**TASK**
All lines from the first line of the material up to and including the line with "Open the Docker" must be copied exactly, and no others.

=== Begin Enclosure ===

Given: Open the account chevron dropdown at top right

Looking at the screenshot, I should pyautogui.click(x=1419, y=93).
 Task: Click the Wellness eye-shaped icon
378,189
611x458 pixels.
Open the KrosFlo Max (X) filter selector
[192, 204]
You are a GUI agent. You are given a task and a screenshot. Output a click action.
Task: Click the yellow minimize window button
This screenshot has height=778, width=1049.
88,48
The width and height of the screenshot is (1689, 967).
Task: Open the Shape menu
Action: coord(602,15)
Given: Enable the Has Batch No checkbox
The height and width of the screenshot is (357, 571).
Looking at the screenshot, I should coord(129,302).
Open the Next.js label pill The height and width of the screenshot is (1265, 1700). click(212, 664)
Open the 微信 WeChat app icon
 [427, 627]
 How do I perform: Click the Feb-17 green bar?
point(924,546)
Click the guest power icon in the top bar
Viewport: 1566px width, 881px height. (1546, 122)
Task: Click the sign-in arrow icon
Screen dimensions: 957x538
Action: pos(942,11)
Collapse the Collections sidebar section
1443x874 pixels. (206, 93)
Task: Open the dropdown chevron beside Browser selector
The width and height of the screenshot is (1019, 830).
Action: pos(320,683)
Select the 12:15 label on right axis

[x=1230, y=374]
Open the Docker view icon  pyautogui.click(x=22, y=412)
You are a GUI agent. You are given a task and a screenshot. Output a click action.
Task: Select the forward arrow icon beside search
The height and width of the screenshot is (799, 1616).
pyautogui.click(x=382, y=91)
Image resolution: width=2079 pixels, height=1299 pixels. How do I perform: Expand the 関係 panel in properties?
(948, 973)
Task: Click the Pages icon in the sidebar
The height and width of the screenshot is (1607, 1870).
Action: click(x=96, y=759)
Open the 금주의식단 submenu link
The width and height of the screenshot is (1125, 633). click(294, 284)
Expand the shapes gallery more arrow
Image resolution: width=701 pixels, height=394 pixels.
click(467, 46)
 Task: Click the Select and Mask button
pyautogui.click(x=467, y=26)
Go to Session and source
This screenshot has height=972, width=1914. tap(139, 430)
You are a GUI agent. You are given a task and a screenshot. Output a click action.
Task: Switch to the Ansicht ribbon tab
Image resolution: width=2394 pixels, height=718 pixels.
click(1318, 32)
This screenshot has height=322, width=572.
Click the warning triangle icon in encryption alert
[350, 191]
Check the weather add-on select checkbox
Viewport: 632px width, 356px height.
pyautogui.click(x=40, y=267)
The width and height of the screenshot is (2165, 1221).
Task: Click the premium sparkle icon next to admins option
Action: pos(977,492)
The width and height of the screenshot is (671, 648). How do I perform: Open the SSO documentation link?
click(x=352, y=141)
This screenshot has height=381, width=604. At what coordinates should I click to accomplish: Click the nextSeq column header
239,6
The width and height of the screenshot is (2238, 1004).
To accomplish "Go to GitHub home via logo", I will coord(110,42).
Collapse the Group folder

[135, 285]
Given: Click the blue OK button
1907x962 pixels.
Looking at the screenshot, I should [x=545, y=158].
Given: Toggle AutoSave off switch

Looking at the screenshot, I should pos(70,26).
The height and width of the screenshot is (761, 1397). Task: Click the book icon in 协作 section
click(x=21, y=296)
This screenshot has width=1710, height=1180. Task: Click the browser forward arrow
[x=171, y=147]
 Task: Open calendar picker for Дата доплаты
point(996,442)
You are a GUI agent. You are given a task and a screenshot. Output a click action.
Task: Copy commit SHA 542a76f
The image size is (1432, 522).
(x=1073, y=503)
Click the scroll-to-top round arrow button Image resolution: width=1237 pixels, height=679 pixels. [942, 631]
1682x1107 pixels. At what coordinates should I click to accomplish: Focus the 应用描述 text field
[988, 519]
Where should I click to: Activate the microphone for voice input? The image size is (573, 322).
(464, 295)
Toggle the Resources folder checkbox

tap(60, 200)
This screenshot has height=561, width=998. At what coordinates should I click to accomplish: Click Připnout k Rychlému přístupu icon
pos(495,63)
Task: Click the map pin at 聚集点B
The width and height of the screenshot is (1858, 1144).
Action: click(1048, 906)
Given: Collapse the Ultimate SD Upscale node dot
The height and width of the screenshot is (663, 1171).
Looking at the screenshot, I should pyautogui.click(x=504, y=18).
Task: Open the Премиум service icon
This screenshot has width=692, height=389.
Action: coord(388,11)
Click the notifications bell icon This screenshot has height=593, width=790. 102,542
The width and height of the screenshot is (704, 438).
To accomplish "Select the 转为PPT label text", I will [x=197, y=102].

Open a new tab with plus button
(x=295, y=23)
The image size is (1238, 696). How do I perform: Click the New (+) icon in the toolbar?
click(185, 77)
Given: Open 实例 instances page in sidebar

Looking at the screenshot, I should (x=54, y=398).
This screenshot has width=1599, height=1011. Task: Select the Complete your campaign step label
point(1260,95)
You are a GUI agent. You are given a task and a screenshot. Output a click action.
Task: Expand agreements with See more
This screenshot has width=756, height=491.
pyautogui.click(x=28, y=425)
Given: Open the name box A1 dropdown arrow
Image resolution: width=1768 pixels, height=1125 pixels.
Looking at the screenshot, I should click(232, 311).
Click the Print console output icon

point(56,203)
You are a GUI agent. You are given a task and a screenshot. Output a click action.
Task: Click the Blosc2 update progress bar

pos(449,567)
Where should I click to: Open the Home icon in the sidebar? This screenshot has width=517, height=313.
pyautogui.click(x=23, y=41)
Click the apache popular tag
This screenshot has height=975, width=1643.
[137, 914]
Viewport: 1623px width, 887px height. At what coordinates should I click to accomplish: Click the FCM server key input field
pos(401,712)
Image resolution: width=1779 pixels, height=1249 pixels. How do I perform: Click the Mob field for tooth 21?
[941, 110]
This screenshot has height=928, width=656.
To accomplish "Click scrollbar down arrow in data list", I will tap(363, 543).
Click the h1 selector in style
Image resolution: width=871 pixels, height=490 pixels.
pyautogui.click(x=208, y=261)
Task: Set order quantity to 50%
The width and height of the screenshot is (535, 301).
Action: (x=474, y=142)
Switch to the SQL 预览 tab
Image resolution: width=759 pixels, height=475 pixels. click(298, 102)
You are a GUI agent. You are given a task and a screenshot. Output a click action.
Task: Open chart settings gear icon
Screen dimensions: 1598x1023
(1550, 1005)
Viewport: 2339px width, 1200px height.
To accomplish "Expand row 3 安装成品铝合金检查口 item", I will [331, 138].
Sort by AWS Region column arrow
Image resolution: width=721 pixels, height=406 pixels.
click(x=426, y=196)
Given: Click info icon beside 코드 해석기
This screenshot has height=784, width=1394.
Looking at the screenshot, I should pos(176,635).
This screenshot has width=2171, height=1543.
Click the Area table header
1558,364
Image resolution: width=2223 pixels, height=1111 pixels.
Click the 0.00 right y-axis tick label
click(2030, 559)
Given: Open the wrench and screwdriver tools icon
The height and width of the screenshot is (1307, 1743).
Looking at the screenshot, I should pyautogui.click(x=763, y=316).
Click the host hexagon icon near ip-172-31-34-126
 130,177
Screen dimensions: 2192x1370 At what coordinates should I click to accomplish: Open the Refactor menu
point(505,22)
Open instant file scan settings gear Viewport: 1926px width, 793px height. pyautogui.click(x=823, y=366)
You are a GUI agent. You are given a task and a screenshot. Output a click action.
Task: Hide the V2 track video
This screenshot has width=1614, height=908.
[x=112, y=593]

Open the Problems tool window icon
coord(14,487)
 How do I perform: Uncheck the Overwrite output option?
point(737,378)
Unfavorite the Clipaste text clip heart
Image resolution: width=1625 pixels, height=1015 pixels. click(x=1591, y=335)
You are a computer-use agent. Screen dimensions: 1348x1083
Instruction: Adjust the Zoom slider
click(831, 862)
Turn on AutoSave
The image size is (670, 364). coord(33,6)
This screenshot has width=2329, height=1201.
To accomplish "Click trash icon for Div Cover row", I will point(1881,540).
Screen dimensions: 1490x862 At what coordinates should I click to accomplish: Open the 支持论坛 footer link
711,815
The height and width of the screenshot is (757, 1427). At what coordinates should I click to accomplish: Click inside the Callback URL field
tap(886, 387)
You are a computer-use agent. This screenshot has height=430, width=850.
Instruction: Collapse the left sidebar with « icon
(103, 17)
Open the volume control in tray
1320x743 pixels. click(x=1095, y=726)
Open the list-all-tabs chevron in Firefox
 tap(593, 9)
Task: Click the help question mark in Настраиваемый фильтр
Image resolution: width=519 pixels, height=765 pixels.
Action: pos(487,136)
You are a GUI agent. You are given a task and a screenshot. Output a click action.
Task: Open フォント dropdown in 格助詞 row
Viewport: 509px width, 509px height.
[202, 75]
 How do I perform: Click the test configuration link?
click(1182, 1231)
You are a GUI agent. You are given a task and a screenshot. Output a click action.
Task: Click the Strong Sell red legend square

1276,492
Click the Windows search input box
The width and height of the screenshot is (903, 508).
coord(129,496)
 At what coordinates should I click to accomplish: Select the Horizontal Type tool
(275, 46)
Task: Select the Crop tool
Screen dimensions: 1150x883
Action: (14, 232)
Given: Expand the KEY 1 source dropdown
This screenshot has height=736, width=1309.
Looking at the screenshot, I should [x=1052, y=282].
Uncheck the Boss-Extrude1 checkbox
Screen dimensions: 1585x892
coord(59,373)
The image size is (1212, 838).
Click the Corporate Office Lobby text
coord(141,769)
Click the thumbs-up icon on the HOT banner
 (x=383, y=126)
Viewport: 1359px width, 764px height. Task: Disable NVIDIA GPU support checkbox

=== End Enclosure ===

**EXERCISE SOLUTION**
Given: Open the account chevron dropdown at top right

Looking at the screenshot, I should pyautogui.click(x=1419, y=93).
 Task: Click the Wellness eye-shaped icon
378,189
611x458 pixels.
Open the KrosFlo Max (X) filter selector
[192, 204]
You are a GUI agent. You are given a task and a screenshot. Output a click action.
Task: Click the yellow minimize window button
This screenshot has height=778, width=1049.
88,48
The width and height of the screenshot is (1689, 967).
Task: Open the Shape menu
Action: coord(602,15)
Given: Enable the Has Batch No checkbox
The height and width of the screenshot is (357, 571).
Looking at the screenshot, I should coord(129,302).
Open the Next.js label pill The height and width of the screenshot is (1265, 1700). click(212, 664)
Open the 微信 WeChat app icon
 [427, 627]
 How do I perform: Click the Feb-17 green bar?
point(924,546)
Click the guest power icon in the top bar
Viewport: 1566px width, 881px height. (1546, 122)
Task: Click the sign-in arrow icon
Screen dimensions: 957x538
Action: pos(942,11)
Collapse the Collections sidebar section
1443x874 pixels. (206, 93)
Task: Open the dropdown chevron beside Browser selector
The width and height of the screenshot is (1019, 830).
Action: pos(320,683)
Select the 12:15 label on right axis

[x=1230, y=374]
Open the Docker view icon  pyautogui.click(x=22, y=412)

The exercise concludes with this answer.